Although more white women are diagnosed with breast cancer, Lightsey said African-American women have the highest death rate.
Florida Bridgewater-Alford, president of the sorority, said she was very pleased with turnout. She said next year, they plan to increase the luncheon's attendance.
"The data is clear from our perspective," said Bridgewater-Alford. "There is a dramatic health disparity as it relates to African-American women. Deaths from breast cancer in the African-American female population is 40 percent more than any other race, and that is unacceptable."
Gwen Carriere, cancer program coordinator at North Florida Regional Medical Center, said the American Cancer Society is the best resource for cancer information.
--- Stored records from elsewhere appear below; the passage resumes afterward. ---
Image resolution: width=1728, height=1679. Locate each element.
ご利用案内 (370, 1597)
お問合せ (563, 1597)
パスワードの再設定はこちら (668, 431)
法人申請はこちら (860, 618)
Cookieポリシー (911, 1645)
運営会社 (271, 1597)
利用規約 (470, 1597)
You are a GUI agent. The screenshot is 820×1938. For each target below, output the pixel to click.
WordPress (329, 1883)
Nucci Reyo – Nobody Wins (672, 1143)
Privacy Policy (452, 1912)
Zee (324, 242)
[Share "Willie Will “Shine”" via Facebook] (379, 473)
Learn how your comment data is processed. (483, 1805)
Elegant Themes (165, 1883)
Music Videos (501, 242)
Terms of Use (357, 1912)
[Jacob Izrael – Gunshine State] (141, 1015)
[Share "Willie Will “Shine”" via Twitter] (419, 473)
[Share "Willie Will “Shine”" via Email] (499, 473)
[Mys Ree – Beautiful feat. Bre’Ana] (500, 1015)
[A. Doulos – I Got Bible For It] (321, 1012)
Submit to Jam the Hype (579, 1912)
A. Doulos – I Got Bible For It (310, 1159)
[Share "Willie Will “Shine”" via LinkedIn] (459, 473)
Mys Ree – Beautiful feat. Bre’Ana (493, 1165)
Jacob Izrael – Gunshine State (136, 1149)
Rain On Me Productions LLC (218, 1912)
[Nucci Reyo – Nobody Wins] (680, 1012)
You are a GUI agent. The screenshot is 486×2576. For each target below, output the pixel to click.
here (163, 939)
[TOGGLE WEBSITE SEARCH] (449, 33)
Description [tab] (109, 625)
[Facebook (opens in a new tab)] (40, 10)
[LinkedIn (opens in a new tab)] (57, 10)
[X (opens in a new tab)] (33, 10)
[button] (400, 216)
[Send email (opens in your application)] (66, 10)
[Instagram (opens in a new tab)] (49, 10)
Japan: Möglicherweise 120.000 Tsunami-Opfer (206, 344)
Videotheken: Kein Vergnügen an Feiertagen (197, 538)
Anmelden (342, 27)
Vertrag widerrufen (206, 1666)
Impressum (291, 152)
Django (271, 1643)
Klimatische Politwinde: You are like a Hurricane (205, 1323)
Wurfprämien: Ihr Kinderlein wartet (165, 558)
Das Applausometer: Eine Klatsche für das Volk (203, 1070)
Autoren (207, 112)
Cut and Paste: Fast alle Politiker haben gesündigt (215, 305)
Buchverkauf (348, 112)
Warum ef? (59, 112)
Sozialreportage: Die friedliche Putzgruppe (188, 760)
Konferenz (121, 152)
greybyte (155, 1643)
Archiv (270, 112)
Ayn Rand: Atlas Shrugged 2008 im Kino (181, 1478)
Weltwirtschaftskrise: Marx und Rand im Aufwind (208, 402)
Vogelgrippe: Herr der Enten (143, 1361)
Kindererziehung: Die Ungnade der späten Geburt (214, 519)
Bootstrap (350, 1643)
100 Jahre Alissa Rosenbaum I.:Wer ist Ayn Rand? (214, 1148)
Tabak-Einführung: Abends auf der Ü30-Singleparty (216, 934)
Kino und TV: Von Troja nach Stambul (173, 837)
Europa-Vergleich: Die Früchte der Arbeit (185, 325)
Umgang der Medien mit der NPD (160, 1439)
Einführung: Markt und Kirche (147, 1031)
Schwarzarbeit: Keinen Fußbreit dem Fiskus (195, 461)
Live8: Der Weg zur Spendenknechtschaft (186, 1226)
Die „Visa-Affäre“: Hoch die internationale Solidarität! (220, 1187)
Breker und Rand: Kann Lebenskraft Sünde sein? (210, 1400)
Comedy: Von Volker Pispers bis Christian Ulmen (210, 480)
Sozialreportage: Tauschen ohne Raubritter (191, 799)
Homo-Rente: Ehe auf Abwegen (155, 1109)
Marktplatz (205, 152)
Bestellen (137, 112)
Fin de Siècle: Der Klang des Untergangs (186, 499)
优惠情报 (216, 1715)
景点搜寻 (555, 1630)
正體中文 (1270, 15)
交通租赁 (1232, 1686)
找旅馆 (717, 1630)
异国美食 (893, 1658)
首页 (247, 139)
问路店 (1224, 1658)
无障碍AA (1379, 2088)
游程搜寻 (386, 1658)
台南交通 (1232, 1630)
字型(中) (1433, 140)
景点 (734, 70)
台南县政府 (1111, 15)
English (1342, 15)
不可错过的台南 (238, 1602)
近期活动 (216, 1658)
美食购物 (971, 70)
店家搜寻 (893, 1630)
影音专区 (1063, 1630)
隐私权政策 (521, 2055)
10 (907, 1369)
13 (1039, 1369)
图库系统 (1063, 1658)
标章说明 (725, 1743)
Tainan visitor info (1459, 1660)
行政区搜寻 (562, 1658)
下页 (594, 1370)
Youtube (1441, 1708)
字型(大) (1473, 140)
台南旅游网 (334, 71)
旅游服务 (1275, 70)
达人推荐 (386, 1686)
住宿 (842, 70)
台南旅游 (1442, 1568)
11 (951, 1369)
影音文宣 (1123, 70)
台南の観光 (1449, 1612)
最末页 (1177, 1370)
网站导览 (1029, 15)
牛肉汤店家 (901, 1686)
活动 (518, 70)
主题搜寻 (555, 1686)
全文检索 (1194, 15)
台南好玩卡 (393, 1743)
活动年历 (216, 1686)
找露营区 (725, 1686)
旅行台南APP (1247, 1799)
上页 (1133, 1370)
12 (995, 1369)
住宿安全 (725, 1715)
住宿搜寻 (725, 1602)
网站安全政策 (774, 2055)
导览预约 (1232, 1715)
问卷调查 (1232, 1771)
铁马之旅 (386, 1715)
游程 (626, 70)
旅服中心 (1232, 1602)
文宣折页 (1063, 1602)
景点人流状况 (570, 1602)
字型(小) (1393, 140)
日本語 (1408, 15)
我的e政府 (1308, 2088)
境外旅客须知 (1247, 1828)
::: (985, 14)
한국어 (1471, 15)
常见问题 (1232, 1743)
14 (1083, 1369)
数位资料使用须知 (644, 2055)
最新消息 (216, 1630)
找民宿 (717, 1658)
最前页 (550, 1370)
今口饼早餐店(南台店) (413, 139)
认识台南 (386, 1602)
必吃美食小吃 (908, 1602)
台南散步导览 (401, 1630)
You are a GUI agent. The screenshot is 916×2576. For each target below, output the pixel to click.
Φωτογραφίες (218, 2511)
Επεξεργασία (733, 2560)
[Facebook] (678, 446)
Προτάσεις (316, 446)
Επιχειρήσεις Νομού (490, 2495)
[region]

She stressed the importance of getting a mammogram. "Don't let anyone tell you not to do it," said Carriere, adding that women need to become familiar with their breast by doing a self-exam each month so they can detect changes in their breasts that need to be addressed with a health care provider.
Lightsey listed breast cancer risk factors, which included being at least 60 years old, having personal and or family history of breast cancer, having no pregnancies or late pregnancies, menstruating early, having prior radiation therapy, genetic abnormalities and race.
She said white women are slightly more likely to develop breast cancer than African-American women, but African-American women are more likely to die of the cancer
She also said breast cancer in women younger than 45 years of age is more common in African-American women.
She said early termination of chemotherapy is associated with the poor survival rate for African-American women and the reason may be other illnesses that interfered with treatment, such as diabetes and respiratory disease.